MILANO (MF-NW)--Chiusura in negativo per l'azionario milanese, con il Ftse Mib che a fine seduta perde lo 0,43% a 27264 punti.
Sul fronte dei dati macro, l'inflazione negli Stati Uniti è stata pari allo 0,4% a livello mensile e al 4,9% su base annuale ad aprile (+0,4% m/m il consenso sui prezzi). L'indice dei prezzi al consumo core è salito dello 0,4% a livello congiunturale e del 5,5% su base tendenziale (+0,3% m/m il consenso).
Passando al Vecchio Continente, l'indice dei prezzi al consumo definitivo tedesco è cresciuto dello 0,4% a livello mensile e del 7,2% su base annuale ad aprile, in linea con il consenso.
A Milano prese di profitto sui finanziari, in seguito ai rialzi dei giorni scorsi: B.Mps -2,17%, Banco Bpm -3,73%, Bper -0,47%, Intesa Sanpaolo -1,67% e Unicredit -1,36%.

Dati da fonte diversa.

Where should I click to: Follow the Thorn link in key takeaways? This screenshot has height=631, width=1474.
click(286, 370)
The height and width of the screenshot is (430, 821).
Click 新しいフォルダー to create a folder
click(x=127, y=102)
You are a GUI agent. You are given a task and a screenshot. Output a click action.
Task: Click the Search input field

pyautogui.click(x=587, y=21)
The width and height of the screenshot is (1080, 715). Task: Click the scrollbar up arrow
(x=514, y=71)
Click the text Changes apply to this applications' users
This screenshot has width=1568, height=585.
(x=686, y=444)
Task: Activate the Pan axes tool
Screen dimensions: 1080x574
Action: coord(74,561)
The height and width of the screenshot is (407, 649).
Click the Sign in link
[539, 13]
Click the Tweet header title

In calo poi Inwit (-1,54%), che storna dopo gli incrementi degli ultimi mesi, con il titolo da inizio anno in progresso di circa il 28%. Proprio alla luce di un margine di rialzo più contenuto dopo la recente corsa in Borsa, Mediobanca Securities ha ridotto a neutral da outperform il giudizio sulla società.
In ordine sparso il comparto oil e oil service: Tenaris (-2%), Eni (-0,65%) e Saipem (+1,47%). Da segnalare Saras (+4,94%) in scia dei risultati relativi ai primi tre mesi del 2023, nei quali il gruppo ha registrato un utile netto comparabile di 162 mln di euro e ricavi pari a 3,46 miliardi di euro.
In luce Tim (+3,93%) nel giorno del Cda sui conti.